[Pixel coordinate grounding data]
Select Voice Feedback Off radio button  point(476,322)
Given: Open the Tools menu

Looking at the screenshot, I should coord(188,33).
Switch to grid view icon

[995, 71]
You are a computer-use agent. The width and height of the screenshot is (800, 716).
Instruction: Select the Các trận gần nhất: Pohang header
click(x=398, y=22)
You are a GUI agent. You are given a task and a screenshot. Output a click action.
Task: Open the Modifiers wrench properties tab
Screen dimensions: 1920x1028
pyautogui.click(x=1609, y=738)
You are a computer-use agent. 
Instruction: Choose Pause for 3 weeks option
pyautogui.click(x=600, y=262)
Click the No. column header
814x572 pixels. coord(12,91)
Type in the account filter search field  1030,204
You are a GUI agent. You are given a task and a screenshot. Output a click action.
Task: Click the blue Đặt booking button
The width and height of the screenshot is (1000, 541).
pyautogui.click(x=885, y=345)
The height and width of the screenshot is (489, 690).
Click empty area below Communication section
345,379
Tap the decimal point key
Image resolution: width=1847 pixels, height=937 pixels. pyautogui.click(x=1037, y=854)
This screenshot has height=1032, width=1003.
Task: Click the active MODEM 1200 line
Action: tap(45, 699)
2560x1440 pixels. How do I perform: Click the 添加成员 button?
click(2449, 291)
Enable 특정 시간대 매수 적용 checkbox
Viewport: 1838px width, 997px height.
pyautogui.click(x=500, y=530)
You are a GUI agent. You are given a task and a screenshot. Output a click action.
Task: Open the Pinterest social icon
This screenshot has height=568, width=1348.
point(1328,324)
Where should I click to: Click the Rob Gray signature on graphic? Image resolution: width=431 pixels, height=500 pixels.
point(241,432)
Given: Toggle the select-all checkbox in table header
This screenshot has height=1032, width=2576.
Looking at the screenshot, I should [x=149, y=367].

**Task instructions**
Reproduce each entry above exactly, keeping every character.

**Response to the exercise**
Select Voice Feedback Off radio button  point(476,322)
Given: Open the Tools menu

Looking at the screenshot, I should coord(188,33).
Switch to grid view icon

[995, 71]
You are a computer-use agent. The width and height of the screenshot is (800, 716).
Instruction: Select the Các trận gần nhất: Pohang header
click(x=398, y=22)
You are a GUI agent. You are given a task and a screenshot. Output a click action.
Task: Open the Modifiers wrench properties tab
Screen dimensions: 1920x1028
pyautogui.click(x=1609, y=738)
You are a computer-use agent. 
Instruction: Choose Pause for 3 weeks option
pyautogui.click(x=600, y=262)
Click the No. column header
814x572 pixels. coord(12,91)
Type in the account filter search field  1030,204
You are a GUI agent. You are given a task and a screenshot. Output a click action.
Task: Click the blue Đặt booking button
The width and height of the screenshot is (1000, 541).
pyautogui.click(x=885, y=345)
The height and width of the screenshot is (489, 690).
Click empty area below Communication section
345,379
Tap the decimal point key
Image resolution: width=1847 pixels, height=937 pixels. pyautogui.click(x=1037, y=854)
This screenshot has height=1032, width=1003.
Task: Click the active MODEM 1200 line
Action: tap(45, 699)
2560x1440 pixels. How do I perform: Click the 添加成员 button?
click(2449, 291)
Enable 특정 시간대 매수 적용 checkbox
Viewport: 1838px width, 997px height.
pyautogui.click(x=500, y=530)
You are a GUI agent. You are given a task and a screenshot. Output a click action.
Task: Open the Pinterest social icon
This screenshot has height=568, width=1348.
point(1328,324)
Where should I click to: Click the Rob Gray signature on graphic? Image resolution: width=431 pixels, height=500 pixels.
point(241,432)
Given: Toggle the select-all checkbox in table header
This screenshot has height=1032, width=2576.
Looking at the screenshot, I should [x=149, y=367].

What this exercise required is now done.